Saturday, 24 April 2010

Today was a rather uneventful day. Work and home. I feel like I need to take up another activity that will bring me some kind of pleasure, a hobby of some kind. But there is not much that I am bothered or can afford to do, usually I like to read, but that doesn't get me out of the house. I need a break from my routine of work, home, work, home, work, home. Well, you get it. And its dull. Maybe I should arrange a girly dinner each month, have some fun with my girl friends. Who knows. I would like to be able to spend more time with my husband. Right now, Adam and I are on different schedules. Usually, when I'm at work he's at home and when I'm at home he's at work. And as he works the late shift and will soon be working nights, when I'm ready for bed he's wide awake and when I'm wide awake he's asleep. I really hope this doesn't continue on for too long, else we'll have no clue what's going on in each others lives. Mind you, Adam has always been a night owl where as I like to be tucked under the covers by 10pm. He'd rather go out and really, I'd rather stay in. His body temperature is always so cold and mine is so hot. Just little differences.

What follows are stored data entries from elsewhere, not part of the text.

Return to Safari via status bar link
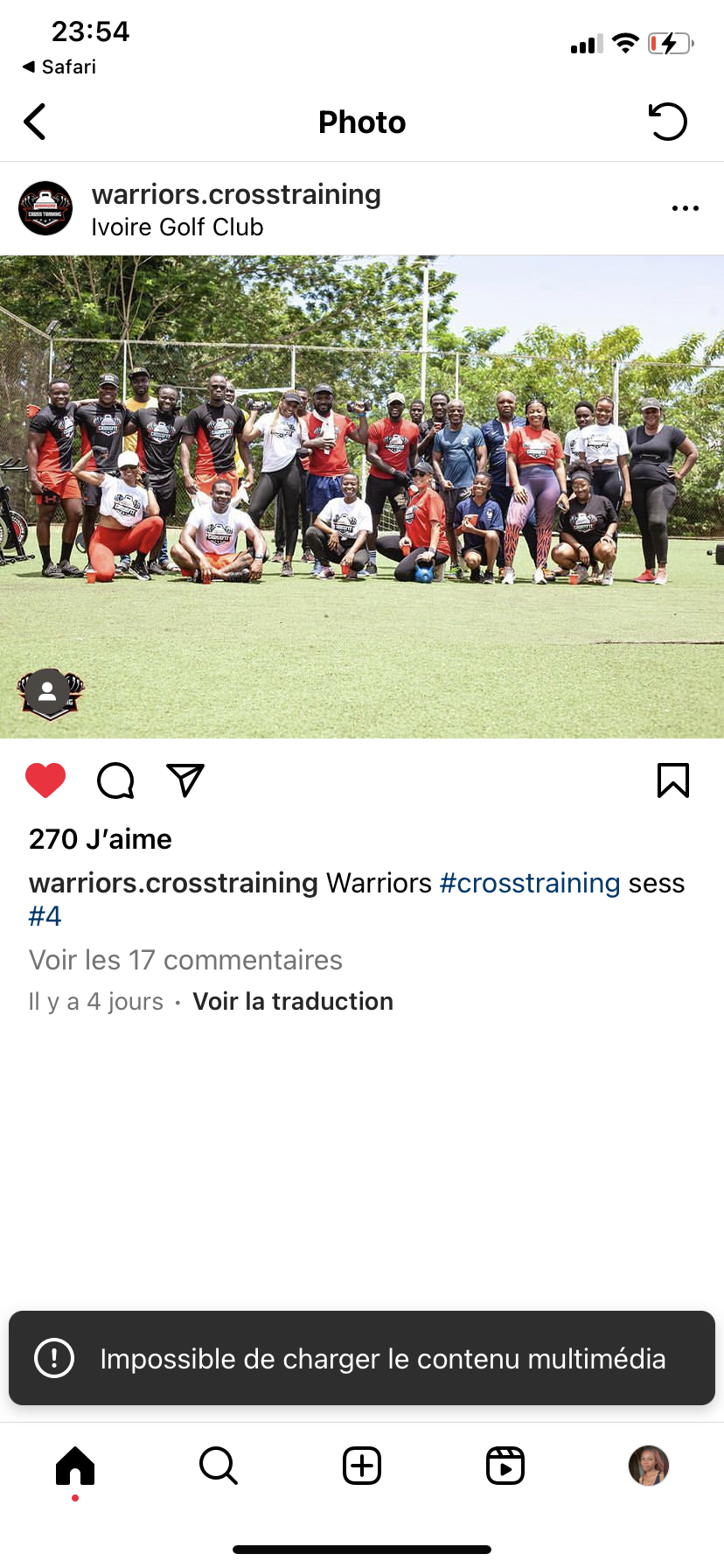The width and height of the screenshot is (724, 1568). tap(59, 66)
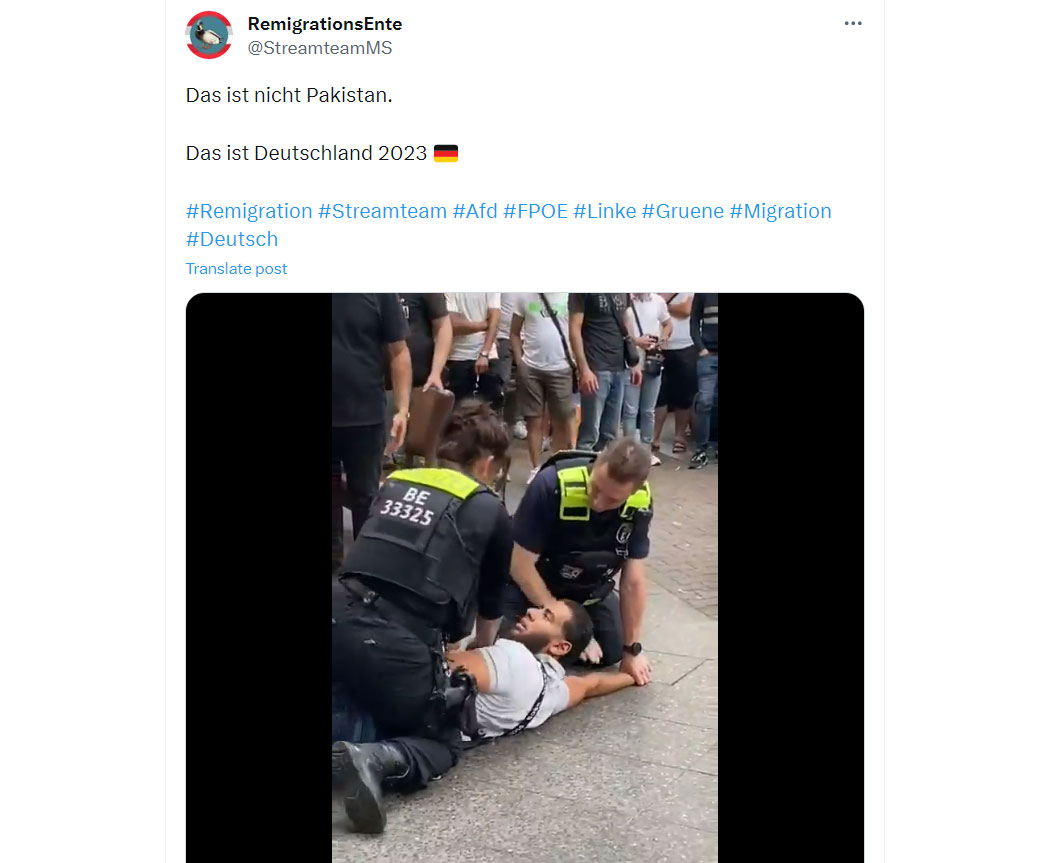
Task: Open the #Gruene hashtag
Action: click(682, 211)
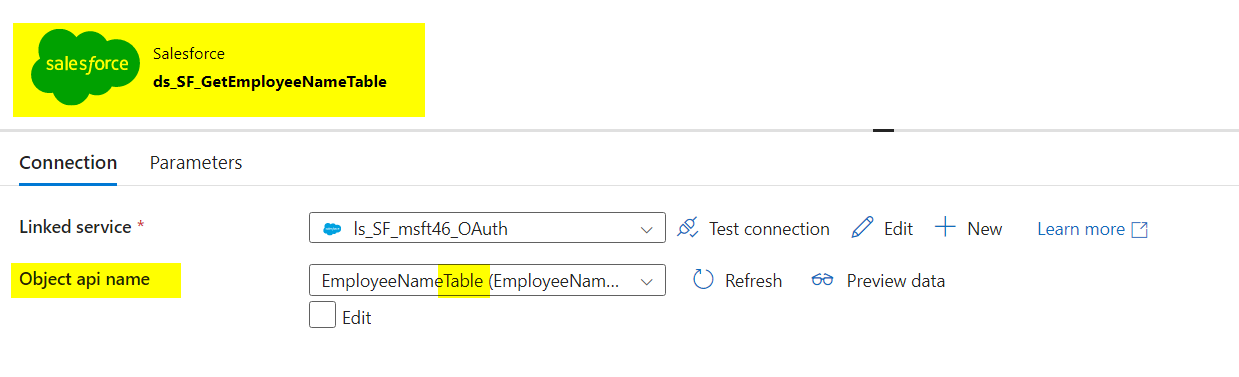Click the Preview data glasses icon
1239x377 pixels.
[x=822, y=280]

I am about to get my license changed over to my married name, only cost £20 so I don't mind. I am still putting off doing my passport because it costs a small fortune that we don't have right now. Wednesday is pay day and that means time to pay all the bills, maybe there might be a little something left over so I can treat myself to a new outfit. My wardrobe is so outdated. Mind you, nothing fits me since I've put on so much weight. Need to shift the pounds before the summer arrives properly. Always a weight issue.

My three goals for 2010;
  • Go back to University *check*
  • Loose Weight ****erm...
  • Pass my driving test ****erm ...

So far two out of three, but I have set myself the goal of August to have achieved the last two. Really, I dont think I'm asking for much. It'll just take a little will power! xx

Friday, 23 April 2010

This month marked my one year wedding anniversary, April 18th to be exact. To think that a whole year has gone by already is something I can completely believe. Because it has been a difficult year and Adam & I have been through a great deal. Both as individuals and as part of a duo. I've had health problems and Adam has had a very difficult time finding steady work. As a couple who never really had the opportunity to live together and get to know one another at that level, it has all be quite a lot. We were and suppose still are, in the process of adjusting to one another, so if you add on top of that other external stress, it makes for a turbulent year. And I had to wonder if our love and committment to each other was strong enough to make it through. We regularly have to take time out and seriously discuss the state of our marriage and reconnect with one another. I didn't expect for married life to always be wonderful and rosy, I knew we would have difficult times and I'm glad that Adam and I are able to always remain on the same page of wanting us to succeed.
I know that as a married couple, we still have lots to learn, after all we are just babies in the marriage game. Lot's to learn about what we want from each other and lot's to learn about how to best get along and make time for each other. But I know, with all that we've been through already, we can always come back to a place of love. And as long as we have that, we will always have a reason to keep on going.